Within two decades of Lilienthal’s arrival in San Francisco, Cyrus Noble had become a favorite among Western whiskey drinkers. The story is told that in May of 1899 when George Dewey, “the hero of Manila Bay,” was informed of his promotion to Admiral of the United States Navy he celebrated with a friend: “He reached for a bottle of Cyrus Noble, a sour mash bourbon, and filled two glasses.” They drank a toast.
In 1901, another story goes, a thirsty prospector named John Coleman stumbled into Searchlight, Nevada, willing to trade his claim for a bottle of the best bourbon in town. It turned out to be a bottle of Cyrus Noble. When the claim later yielded more than $250,000 in gold (more than $7 million today) it was christen the Cyrus Noble Mine.
Lilienthal was lavish with his giveaways to saloons, restaurants and other establishment carrying his liquor. Shown throughout this post are bar signs he provided, all of them with a “Old West” motif. He also handed out multiple varieties of back-of-the-bar bottles and shot glasses, many advertising Cyrus Noble whiskey.

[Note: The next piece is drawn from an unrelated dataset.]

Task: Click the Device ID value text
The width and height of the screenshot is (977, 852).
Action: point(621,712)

Other Lilienthal family members were enlisted in the business. Albert, a son of Rabbi Max, and Ernest’s first cousin joined the Lilienthals in San Francisco with the idea of developing the hops and grain business of the company. He did not like California, according to the Wilsons, and returned to New York. There, with his sibling Theodore, he founded Lilienthal Brothers, the East Coast representative of the family’s liquor interests.

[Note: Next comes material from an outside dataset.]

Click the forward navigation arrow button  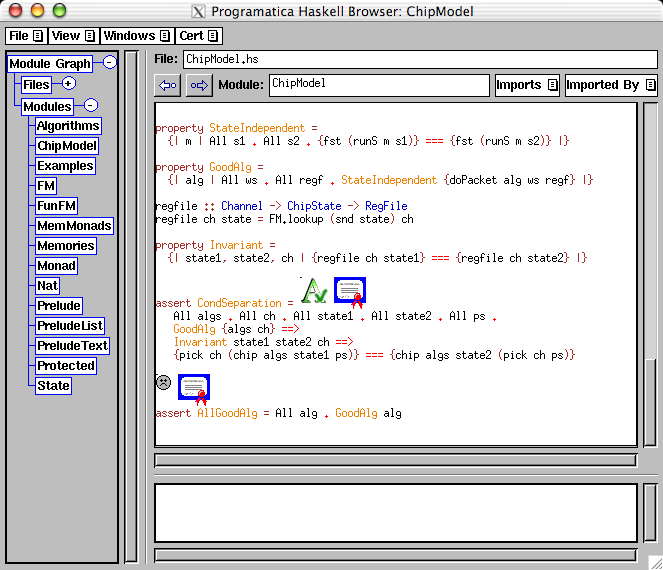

Ernest Lilienthal as he aged turned over responsibilities for running his multifaceted liquor-based empire to family members, chief among them his eldest son, Benjamin. Anticipating the coming of National Prohibition, they shut down Crown Distillers Company in 1917. The 1920 census found father and son both claiming their occupation as “sugar” merchants, likely one of the subsidiary businesses they had spun off from Lilienthal & Co. Ernest lived long enough to see America go dry, dying in December 1922 in San Francisco. He was 76 years old.
Throughout National Prohibition Benjamin kept the trademark for Cyrus Noble whiskey but sold it in 1934 to his brother Samuel as Repeal approached. Samuel in turn sold the rights to the name to the Haas Brothers, related to the Lilienthals by marriage. Originally San Francisco grocers, the Haases switched to whiskey wholesaling and continued to market Cyrus Noble for a number of years.
A final appreciation of Ernest R. Lilienthal, a man who built the largest liquor wholesaling house on the West Coast and made a household name of Cyrus Noble whiskey, can be gleaned from the Wilsons’ biography. His customers, they said, “got good liquor…and plenty of good conversation” from an urbane entrepreneur with an aristocratic bearing. Lilienthal truly had become a recognized nobleman of American whiskey.